Mit einer Ausnahme. Hin und wieder nämlich verfassen Literaturwissenschaftler Rezensionen für Zeitungen. Hier ist nun das Wohl und Wehe eines Schriftstellers unmittelbar betroffen, häufig auch sein Bankkonto. Und da jene Kritiken manchmal wirklich von atemberaubender Ahnungslosigkeit und nicht selten böswilliger Natur sind, möchte er dann und wann gerne öffentlich widersprechen. Allein, er kann nicht. Autoren, so ein ehernes Gesetz, antworten nicht auf Kritiken. Haben die Rezensenten, kraft ihrer Macht, diese Regel zum eigenen Schutz durchgesetzt? Man könnte es meinen. Aber natürlich ist es nicht so.

Im Bereich der Geschmacksurteile ist die Wahrheit kaum durch Debatten zu klären. Während die Naturwissenschaft auf Diskussionen angewiesen ist, endet der Streit über einzelne Kunstwerke, wir wissen es seit Kant, notgedrungen beim individuellen Urteil jedes Einzelnen, das Allgemeingültigkeit zwar beanspruchen muss, aber nie argumentativ durchsetzen kann. Letztlich lautet die Verteidigung des Autors immer, wie gut er es auch bemäntelt: "Du hast nicht Recht, ich habe es gut gemacht!"

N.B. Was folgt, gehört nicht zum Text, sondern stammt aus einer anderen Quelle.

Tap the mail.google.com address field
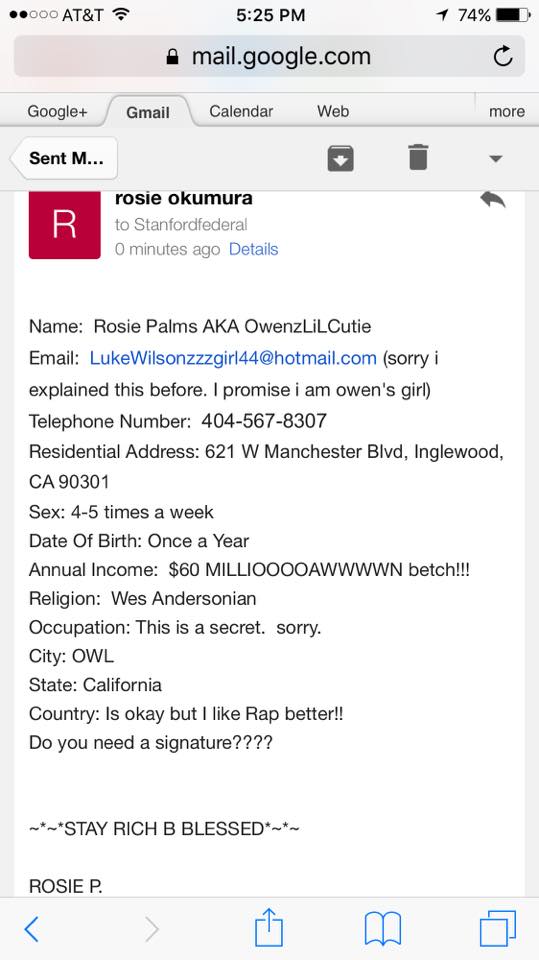Screen dimensions: 539x960 click(270, 56)
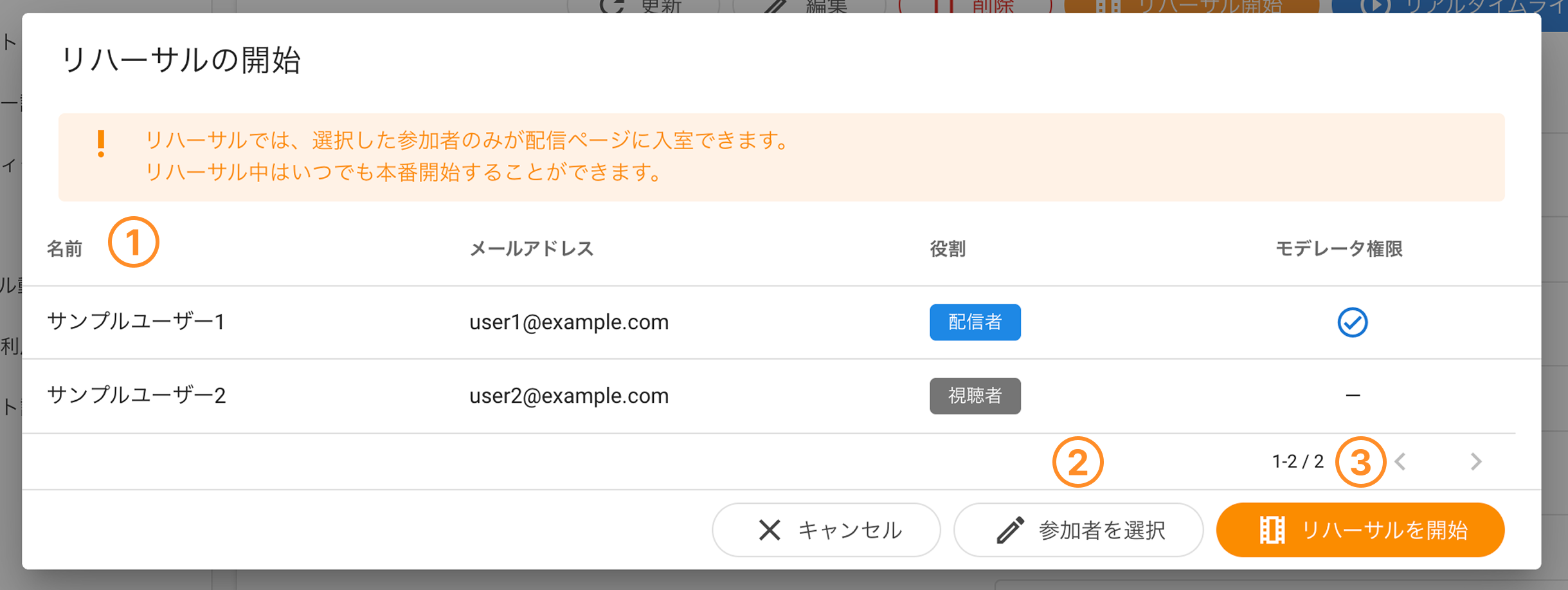The image size is (1568, 590).
Task: Click the orange exclamation warning icon
Action: pyautogui.click(x=101, y=144)
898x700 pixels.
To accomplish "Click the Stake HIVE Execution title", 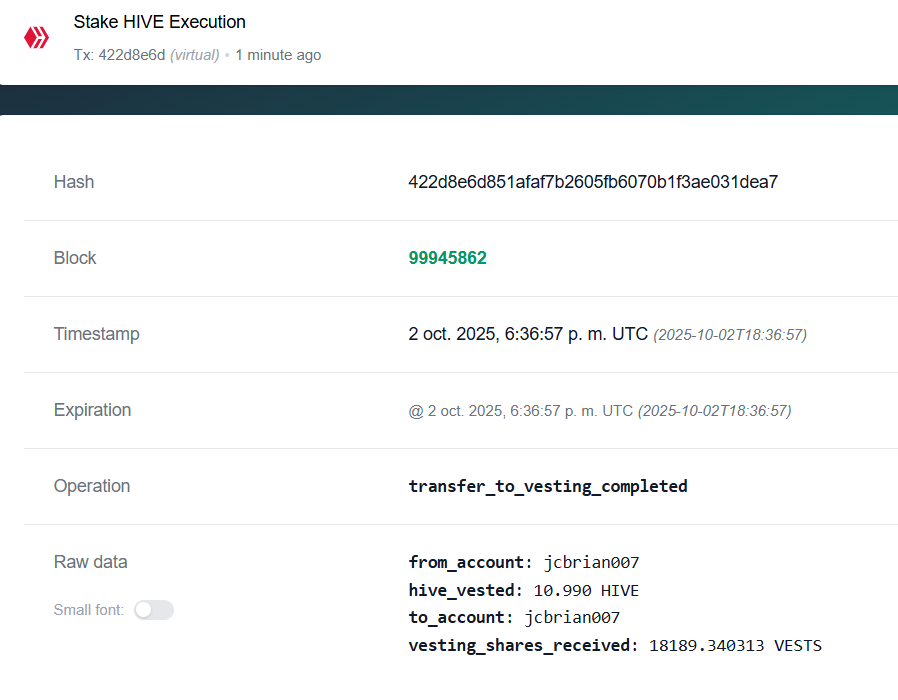I will 159,22.
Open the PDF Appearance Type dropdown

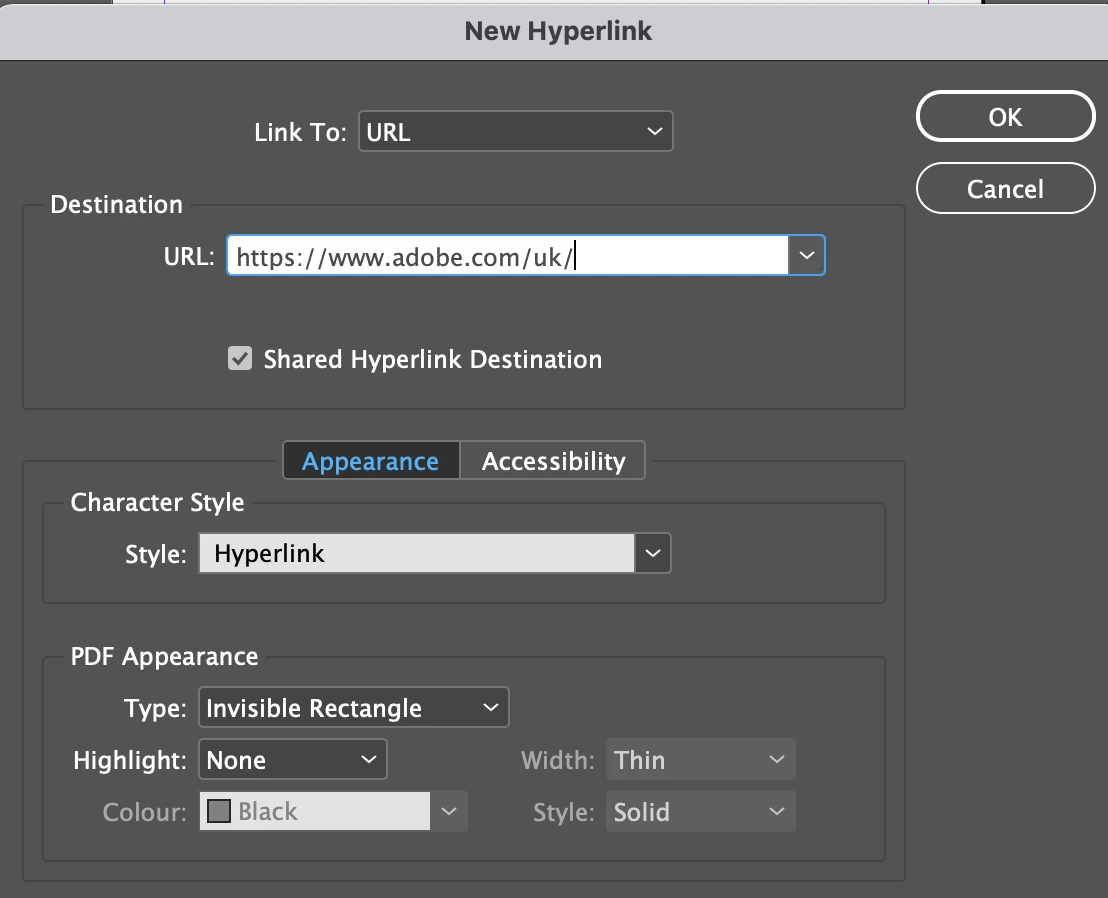pos(353,707)
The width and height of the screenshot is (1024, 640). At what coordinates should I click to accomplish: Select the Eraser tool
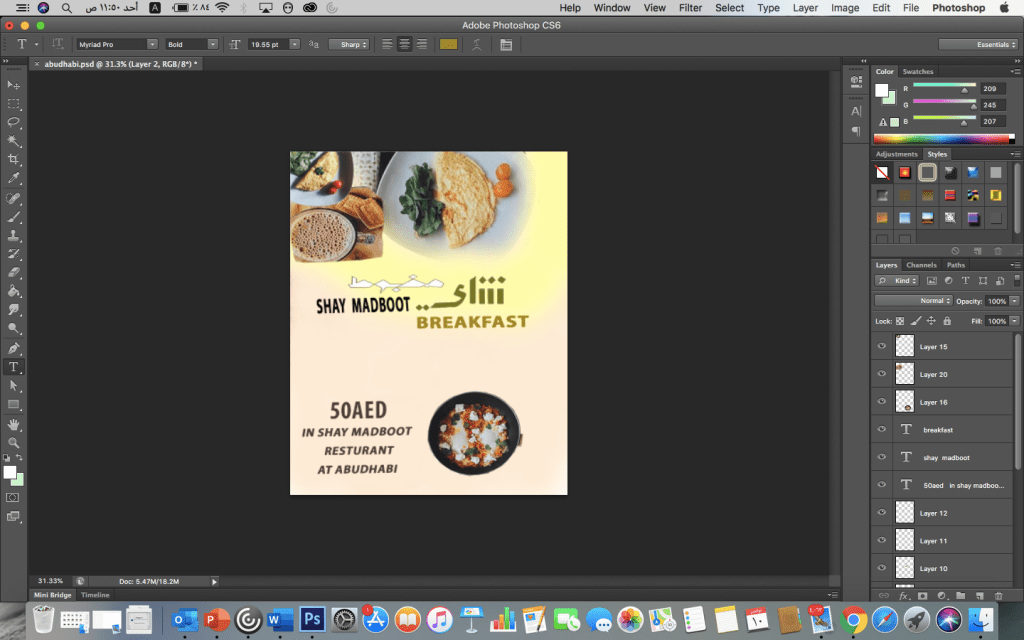(14, 272)
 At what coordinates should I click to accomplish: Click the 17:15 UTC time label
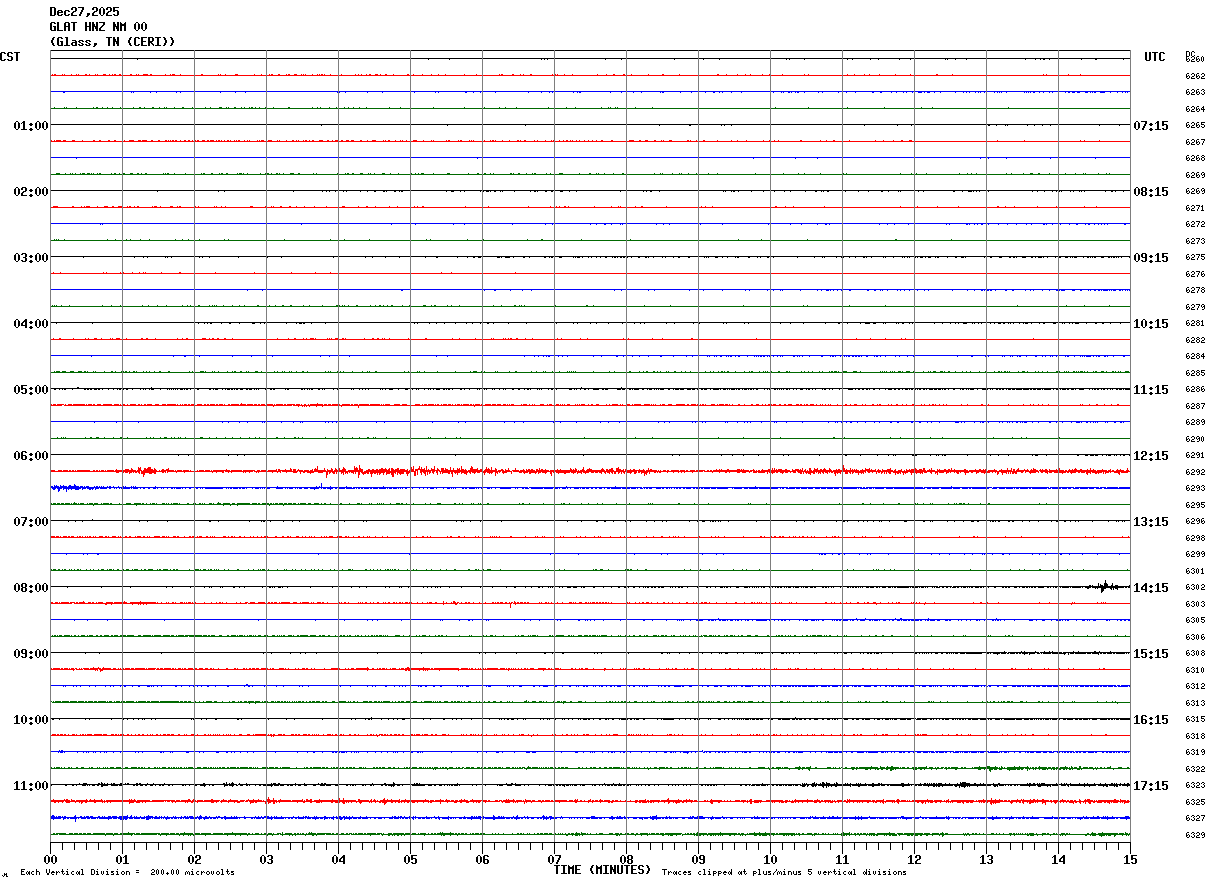[1150, 786]
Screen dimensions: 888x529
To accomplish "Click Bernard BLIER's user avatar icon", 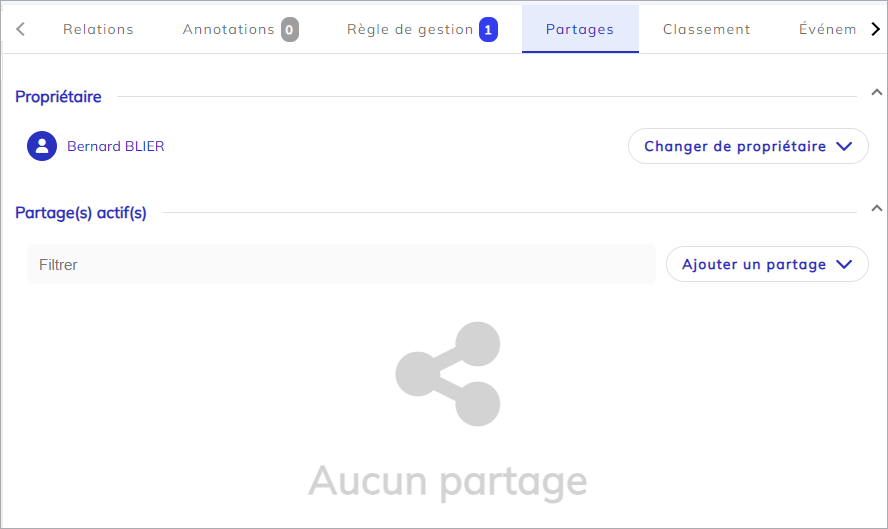I will click(42, 146).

Das ist eine Rolle, in die man sich, auch und gerade dann, wenn man im Recht wäre, nicht gut begeben kann. Es liegt in der Natur der Dinge, dass der Künstler, ob er will oder nicht, schweigen und die Kontroverse anderen überlassen muss. Das Kunstwerk kann von jedem verteidigt werden. Nur nicht von dem, der es geschaffen hat.